• **The task**
Echo the records below from the line with "1313x818 pixels. At" up to and including the line with "Action: [x=525, y=61]", and leave the pictures out of your answer.

* BEGIN Input rows *

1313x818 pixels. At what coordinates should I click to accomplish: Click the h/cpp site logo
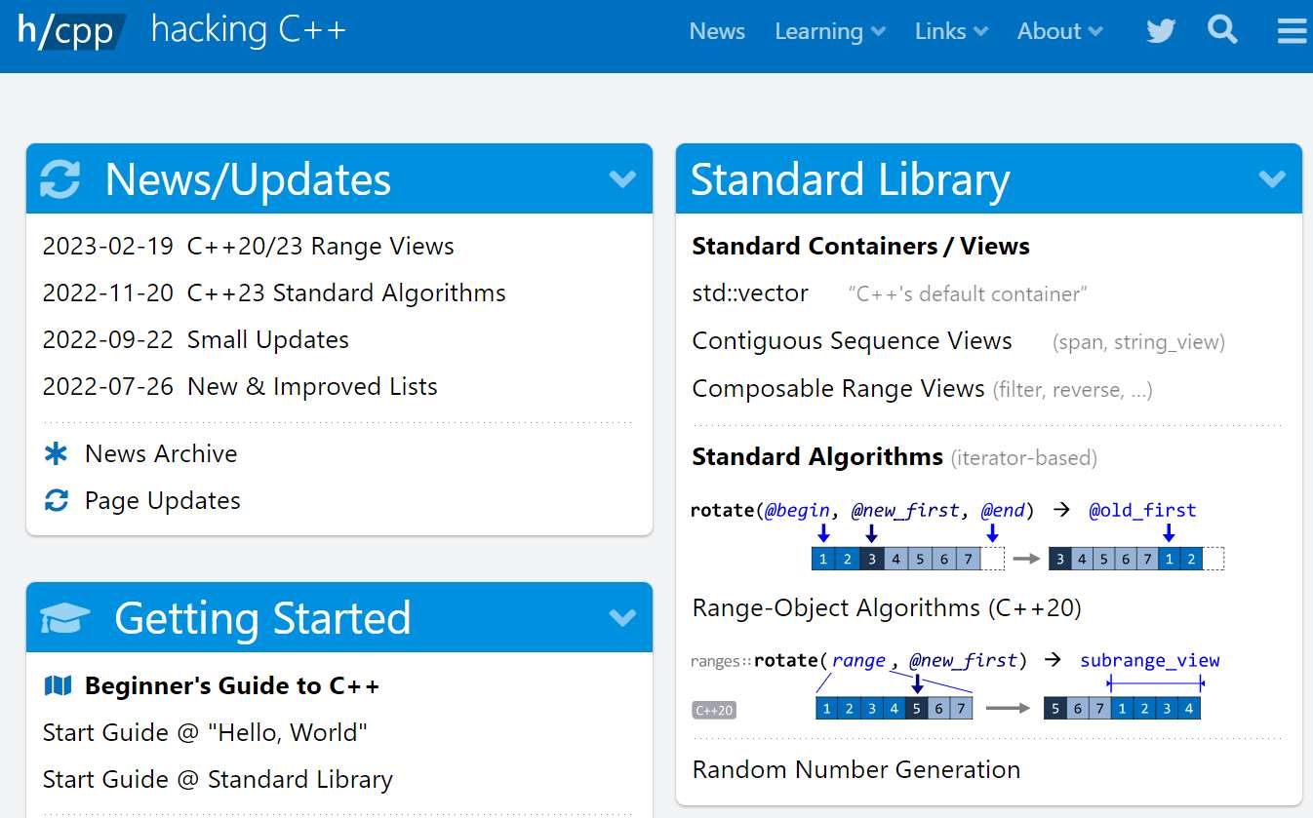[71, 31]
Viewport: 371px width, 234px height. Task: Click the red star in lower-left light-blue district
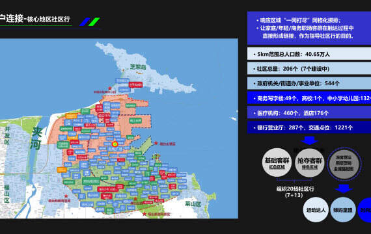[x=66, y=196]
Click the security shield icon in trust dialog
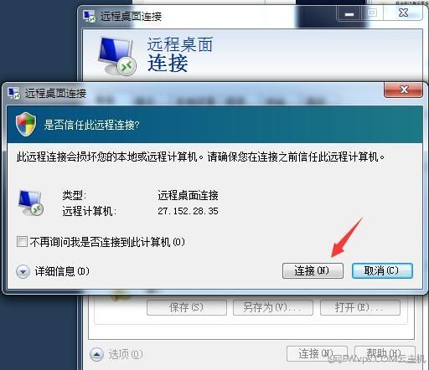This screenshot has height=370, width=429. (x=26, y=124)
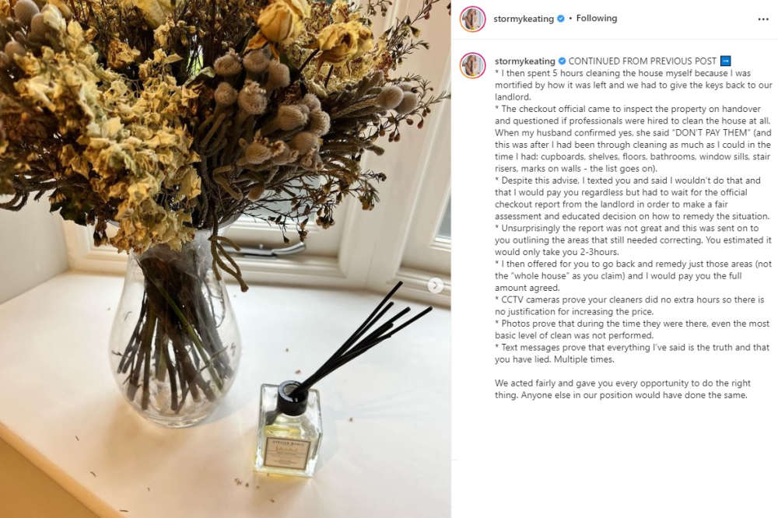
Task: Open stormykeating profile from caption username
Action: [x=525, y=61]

* END Input rows *
* BEGIN Input rows *

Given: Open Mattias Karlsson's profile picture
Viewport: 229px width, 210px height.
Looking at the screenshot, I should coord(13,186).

* END Input rows *
* BEGIN Input rows *

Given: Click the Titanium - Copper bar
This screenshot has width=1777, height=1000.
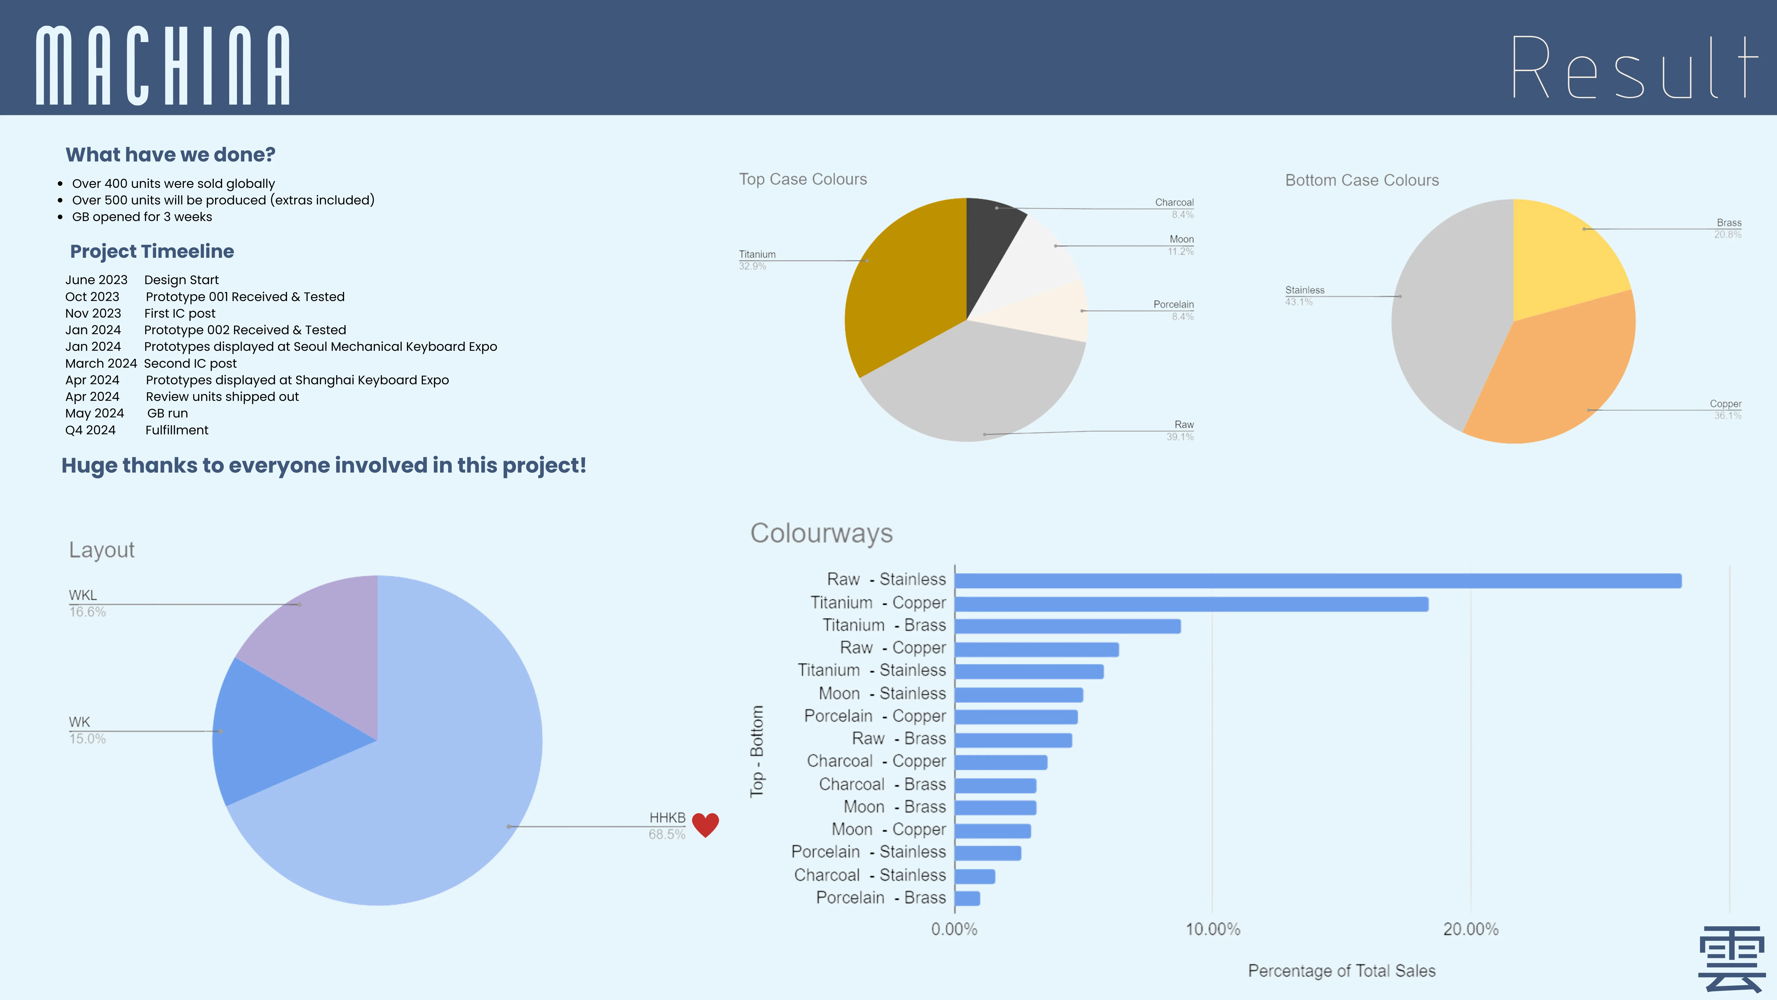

* END Input rows *

• **The output**
1313x818 pixels. At what coordinates should I click to accomplish: Click the h/cpp site logo
[71, 31]
Viewport: 371px width, 234px height. Task: Click the red star in lower-left light-blue district
[x=66, y=196]
Click the security shield icon in trust dialog
This screenshot has height=370, width=429. (x=26, y=124)
Task: Open stormykeating profile from caption username
Action: [x=525, y=61]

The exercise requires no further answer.